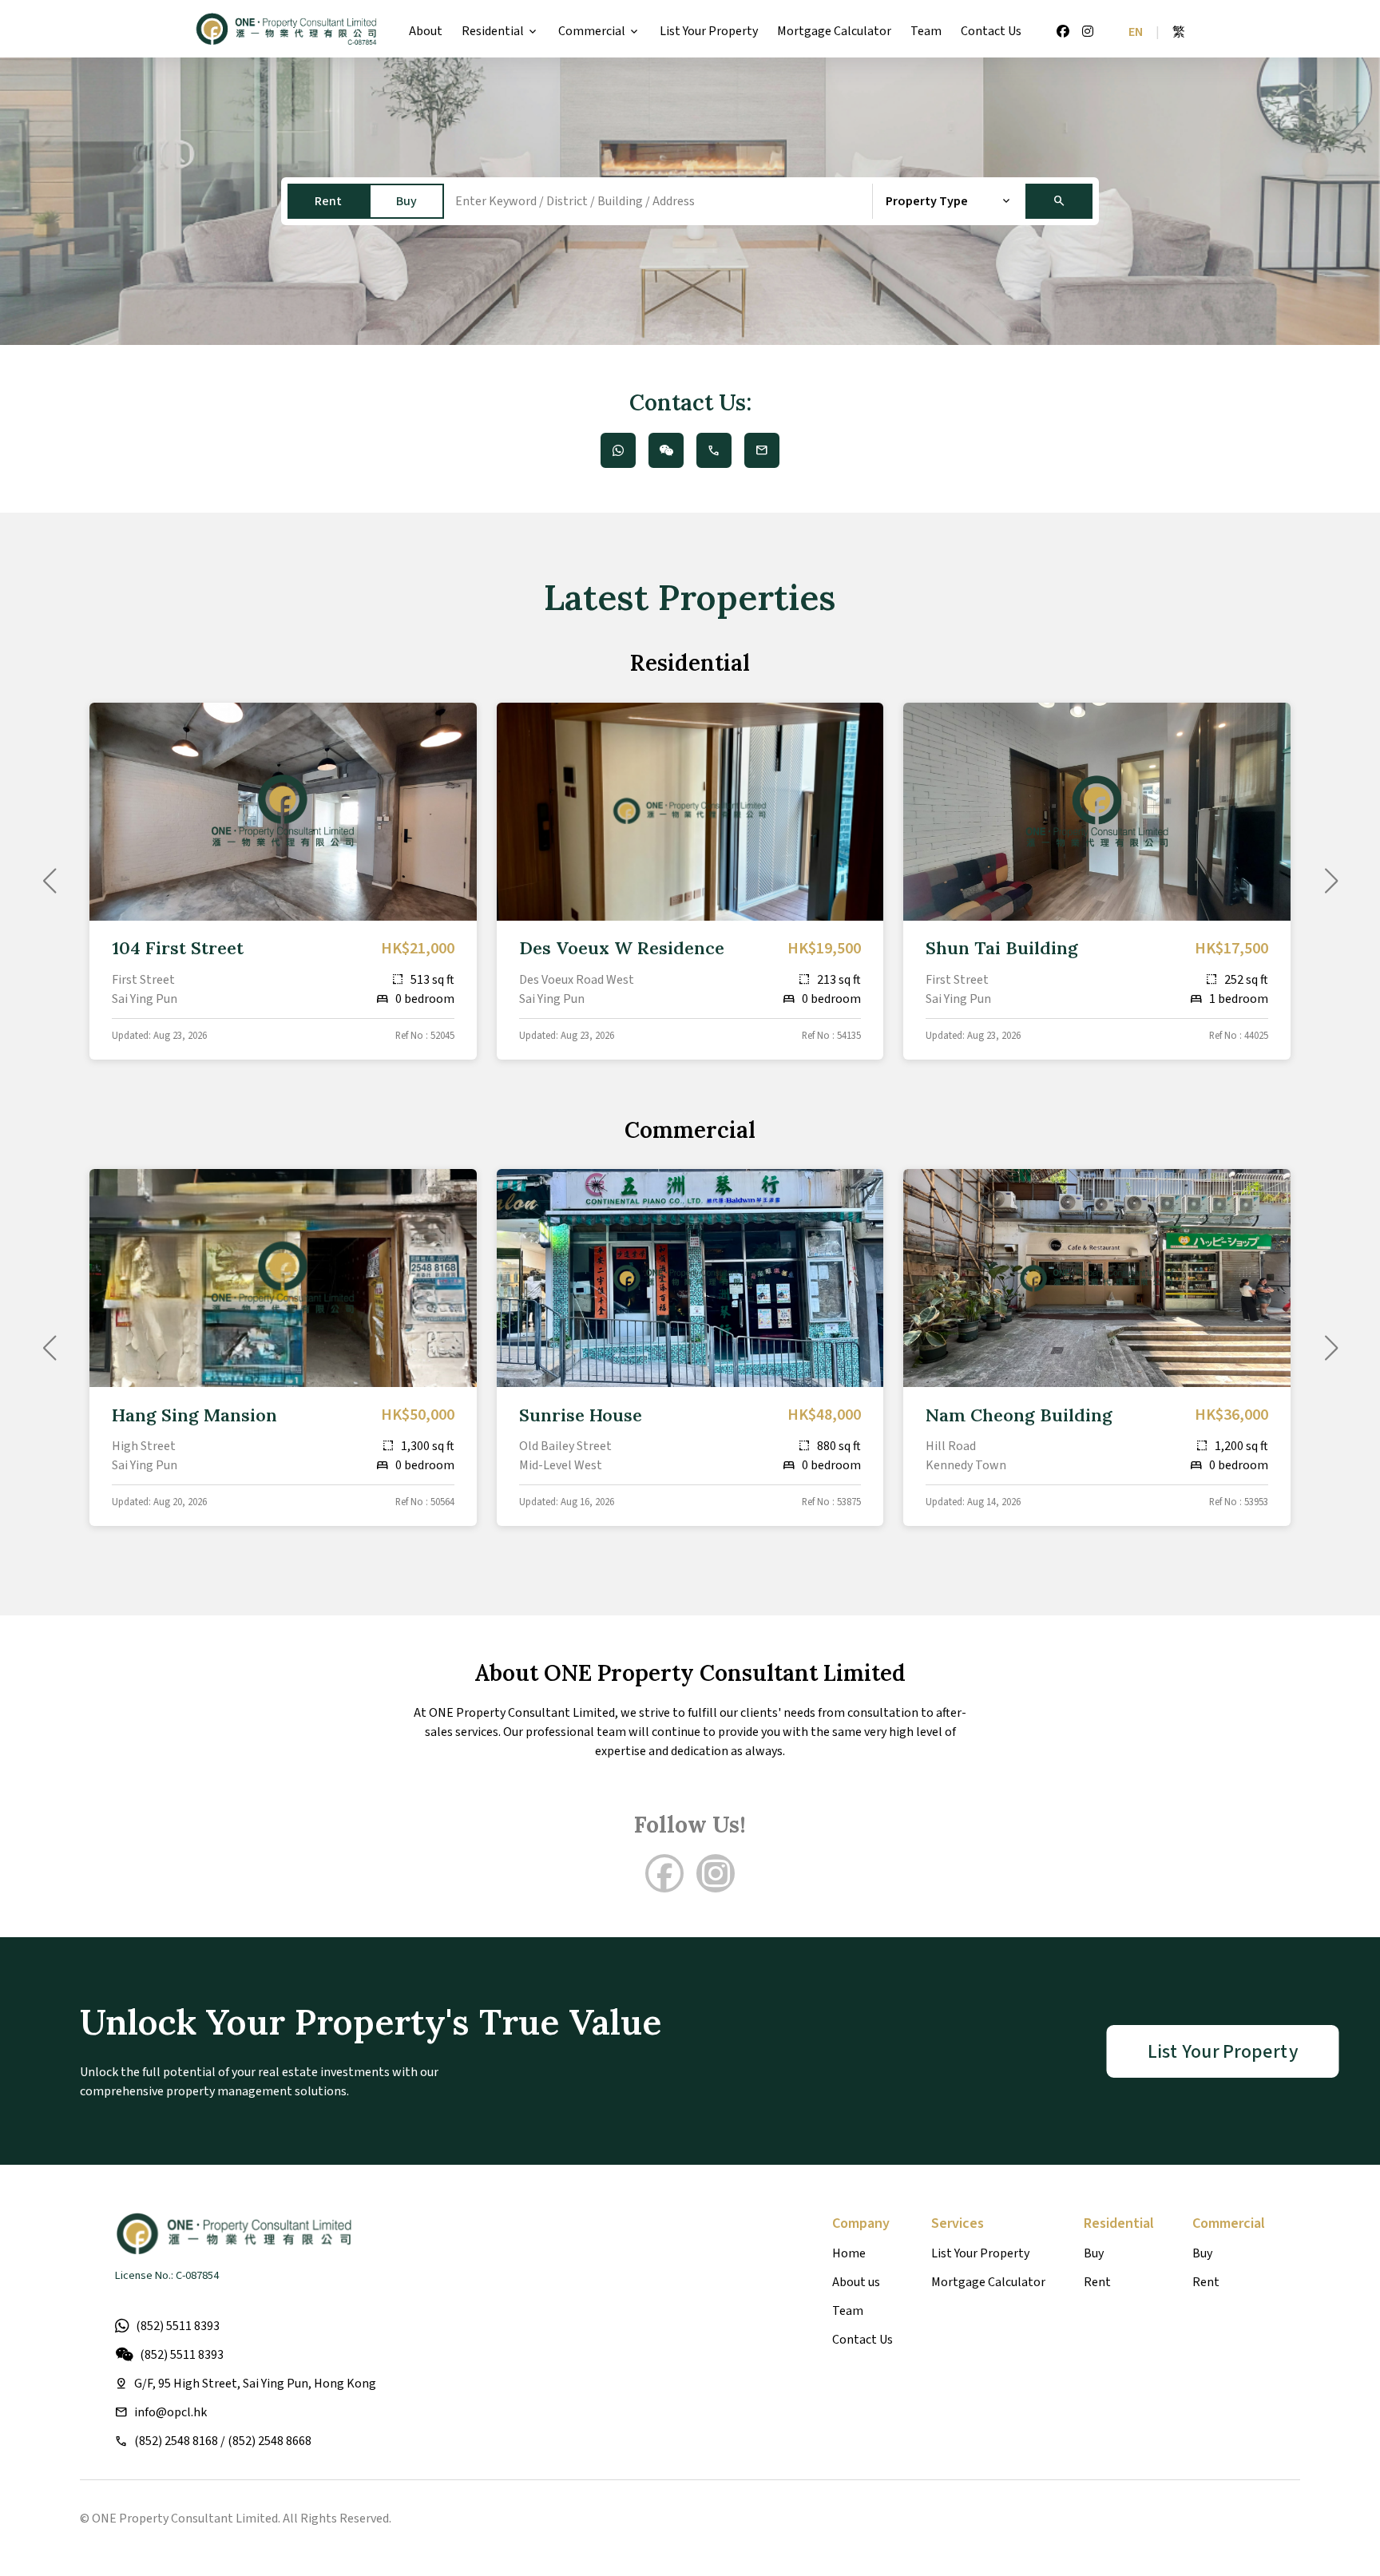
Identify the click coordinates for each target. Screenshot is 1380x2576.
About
————————
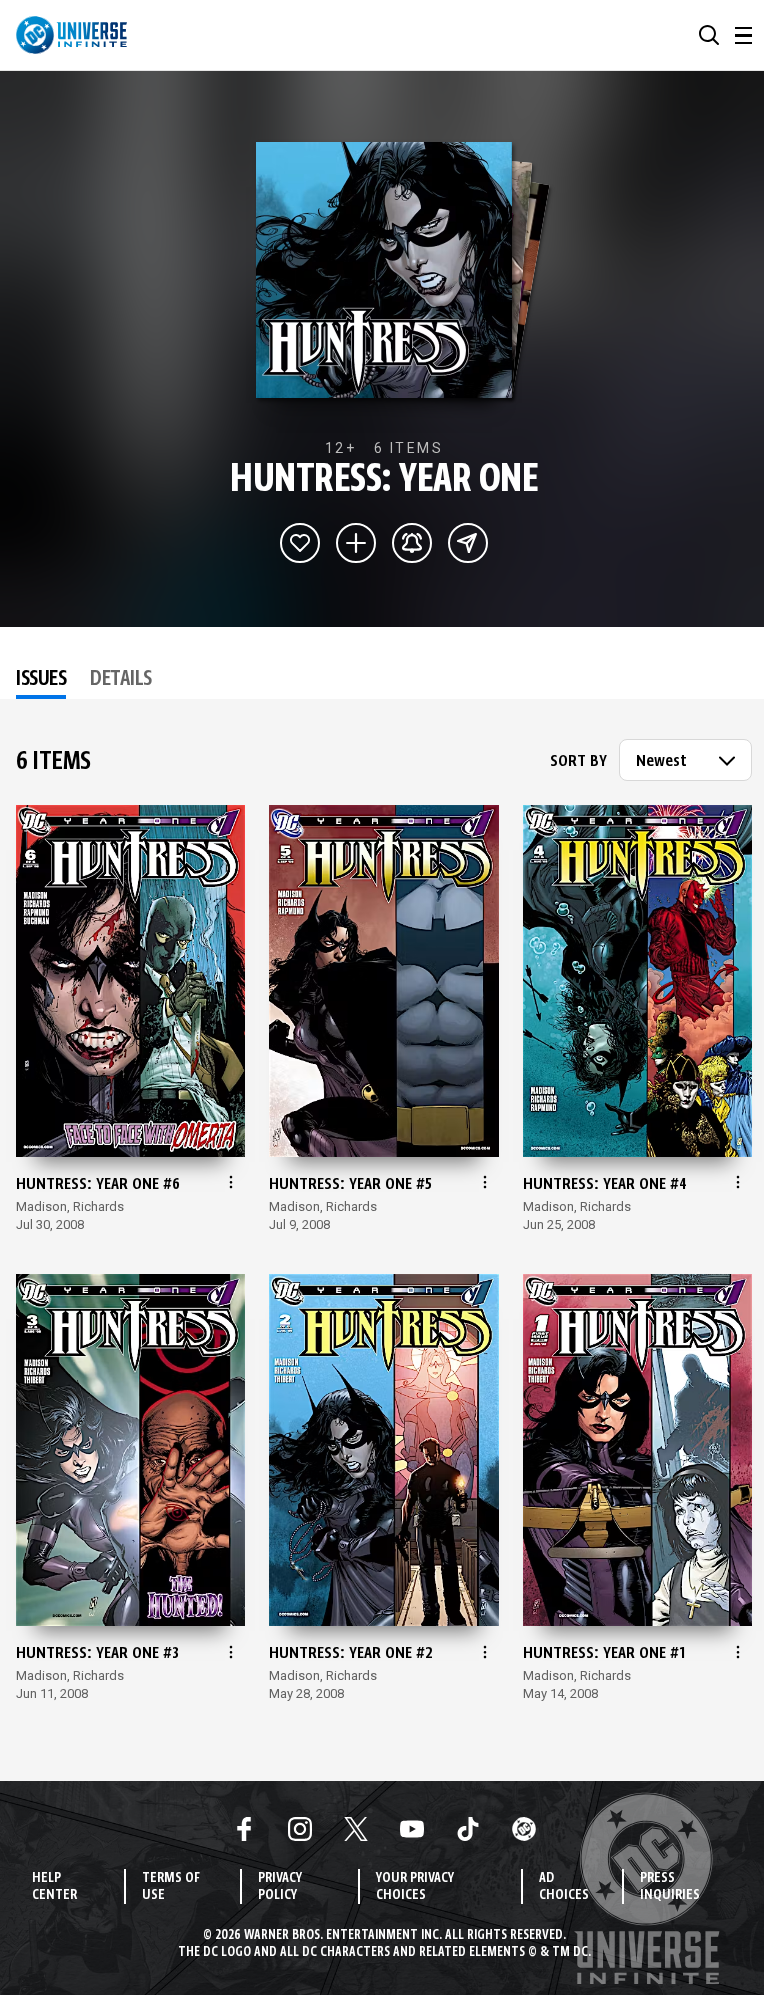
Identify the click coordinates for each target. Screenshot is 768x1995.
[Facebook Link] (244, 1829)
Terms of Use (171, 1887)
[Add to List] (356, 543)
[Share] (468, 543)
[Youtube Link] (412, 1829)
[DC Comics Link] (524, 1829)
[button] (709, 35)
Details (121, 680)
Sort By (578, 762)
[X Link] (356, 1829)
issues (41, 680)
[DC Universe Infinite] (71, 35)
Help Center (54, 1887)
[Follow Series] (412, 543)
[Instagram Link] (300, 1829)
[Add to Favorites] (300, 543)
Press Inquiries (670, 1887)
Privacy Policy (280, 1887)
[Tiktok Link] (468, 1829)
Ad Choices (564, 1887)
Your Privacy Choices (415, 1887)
————————
Retype only this portion of the data above: the line containing "Details (121, 680)", the line containing "Your Privacy Choices (415, 1887)", and all lines between them, exactly.

Details (121, 680)
Sort By (578, 762)
[X Link] (356, 1829)
issues (41, 680)
[DC Universe Infinite] (71, 35)
Help Center (54, 1887)
[Follow Series] (412, 543)
[Instagram Link] (300, 1829)
[Add to Favorites] (300, 543)
Press Inquiries (670, 1887)
Privacy Policy (280, 1887)
[Tiktok Link] (468, 1829)
Ad Choices (564, 1887)
Your Privacy Choices (415, 1887)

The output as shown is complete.